I know similar questions have been asked before but their solutions were not very helpful. I guess the best solution is probably more specific to each cluster configuration, so I'm putting more details here about my cluster and my error.
import dask.dataframe as dd
import dask.bag as db
import json
from dask.distributed import Client, LocalCluster
cluster = LocalCluster()
client = Client(cluster)
Here are my cluster settings
cluster.scheduler
#output:
Scheduler: tcp://127.0.0.1:35367 workers: 8 cores: 48 tasks: 0
cluster.workers
#output:
{0: <Nanny: tcp://127.0.0.1:43789, threads: 6>,
1: <Nanny: tcp://127.0.0.1:41375, threads: 6>,
2: <Nanny: tcp://127.0.0.1:42577, threads: 6>,
3: <Nanny: tcp://127.0.0.1:40171, threads: 6>,
4: <Nanny: tcp://127.0.0.1:32867, threads: 6>,
5: <Nanny: tcp://127.0.0.1:46529, threads: 6>,
6: <Nanny: tcp://127.0.0.1:41535, threads: 6>,
7: <Nanny: tcp://127.0.0.1:39645, threads: 6>}
client
#output
Client
Scheduler: tcp://127.0.0.1:35367
Dashboard: http://127.0.0.1:8787/status
Cluster
Workers: 8
Cores: 48
Memory: 251.64 GiB
Here are my data loading codes:
b = db.read_text('2019-12-16-latest-level.json').map(json.loads)
def flatten(record):
return {
'uuid': record['uuid'],
'stored_at': record['stored_at'],
'duration': record['duration']
}
All codes above run fine. Here is the one that got in trouble:
df = b.map(flatten).to_dataframe()
df.head()
The codes run for around 1 day and gave the warning below:
distributed.nanny - WARNING - Worker exceeded 95% memory budget. Restarting
distributed.nanny - WARNING - Restarting worker
distributed.nanny - WARNING - Worker exceeded 95% memory budget. Restarting
distributed.nanny - WARNING - Restarting worker
distributed.nanny - WARNING - Worker exceeded 95% memory budget. Restarting
distributed.nanny - WARNING - Restarting worker
distributed.nanny - WARNING - Worker exceeded 95% memory budget. Restarting
distributed.nanny - WARNING - Restarting worker
Then around another day, the program stopped and gave me the error below:
---------------------------------------------------------------------------
KilledWorker Traceback (most recent call last)
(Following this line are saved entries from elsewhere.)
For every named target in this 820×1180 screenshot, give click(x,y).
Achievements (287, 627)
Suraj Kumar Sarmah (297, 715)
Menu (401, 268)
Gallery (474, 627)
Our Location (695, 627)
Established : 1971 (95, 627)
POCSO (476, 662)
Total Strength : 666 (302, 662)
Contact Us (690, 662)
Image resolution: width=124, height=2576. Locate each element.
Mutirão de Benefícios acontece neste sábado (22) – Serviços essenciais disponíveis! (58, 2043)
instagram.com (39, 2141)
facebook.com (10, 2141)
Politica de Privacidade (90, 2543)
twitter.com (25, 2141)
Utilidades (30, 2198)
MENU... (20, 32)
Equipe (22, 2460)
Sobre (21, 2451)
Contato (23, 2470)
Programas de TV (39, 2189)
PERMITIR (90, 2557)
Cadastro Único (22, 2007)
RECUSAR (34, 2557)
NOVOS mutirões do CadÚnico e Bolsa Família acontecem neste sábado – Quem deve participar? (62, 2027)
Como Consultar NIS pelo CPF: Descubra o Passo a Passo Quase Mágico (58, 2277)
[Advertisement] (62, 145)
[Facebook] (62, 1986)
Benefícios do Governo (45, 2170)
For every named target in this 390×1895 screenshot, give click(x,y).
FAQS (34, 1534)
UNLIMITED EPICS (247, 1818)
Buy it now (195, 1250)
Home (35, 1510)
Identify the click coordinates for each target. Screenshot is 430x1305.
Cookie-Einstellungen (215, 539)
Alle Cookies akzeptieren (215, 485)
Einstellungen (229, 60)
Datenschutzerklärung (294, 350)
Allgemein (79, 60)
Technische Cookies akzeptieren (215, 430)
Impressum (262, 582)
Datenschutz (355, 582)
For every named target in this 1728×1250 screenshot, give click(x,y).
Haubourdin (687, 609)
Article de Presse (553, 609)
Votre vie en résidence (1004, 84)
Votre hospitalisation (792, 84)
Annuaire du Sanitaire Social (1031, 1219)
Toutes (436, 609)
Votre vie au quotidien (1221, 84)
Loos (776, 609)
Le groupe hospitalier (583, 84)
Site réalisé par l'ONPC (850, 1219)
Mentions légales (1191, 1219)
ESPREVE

<ipython-input-10-84f98622da69> in <module>
1 df = b.map(flatten).to_dataframe()
----> 2 df.head()
And here are the last few lines of the error report:
KilledWorker: ("('bag-from-delayed-file_to_blocks-list-loads-flatten-0daa9cba16c635566df6215c209f653c', 0)", <WorkerState 'tcp://127.0.0.1:41535', name: 6, memory: 0, processing: 1>)
Screenshots of the full error report is also attached:
Any suggestions on how to deal with this issue? Thanks.
I have been using dask, with mixed results, for about a month now. My personal belief is that the software has some kind of deadly embrace in its memory management when executing task graphs. A typical modus operandi of dask is to compute 95% of a large computation in just a few minutes, then spend the next 8 hours crunching away at the last 5% appearing to do nothing before it crashes or I run out of compute budget. This is very frustrating.
That said, I have had some limited success using fewer workers or confining workers to processes rather than threads. So, on a 16 core machine I might do:
client = Client(processes=True, threads_per_worker=1)
Another important thing to do is persist intelligently. Persisting causes there to be fewer tasks in the graph (and as a result in memory) at a given time. So if I want to read a bag from a json file, I would persist the bag before converting to a dataframe, otherwise the reading and conversion both happen at the compute() step and I find that is a recipe for failure.
However, as I said, I have found dask quite disappointing, considering all it appears on the surface to be capable of. I'm switching to vaex instead.
Sorry I was unable to help more.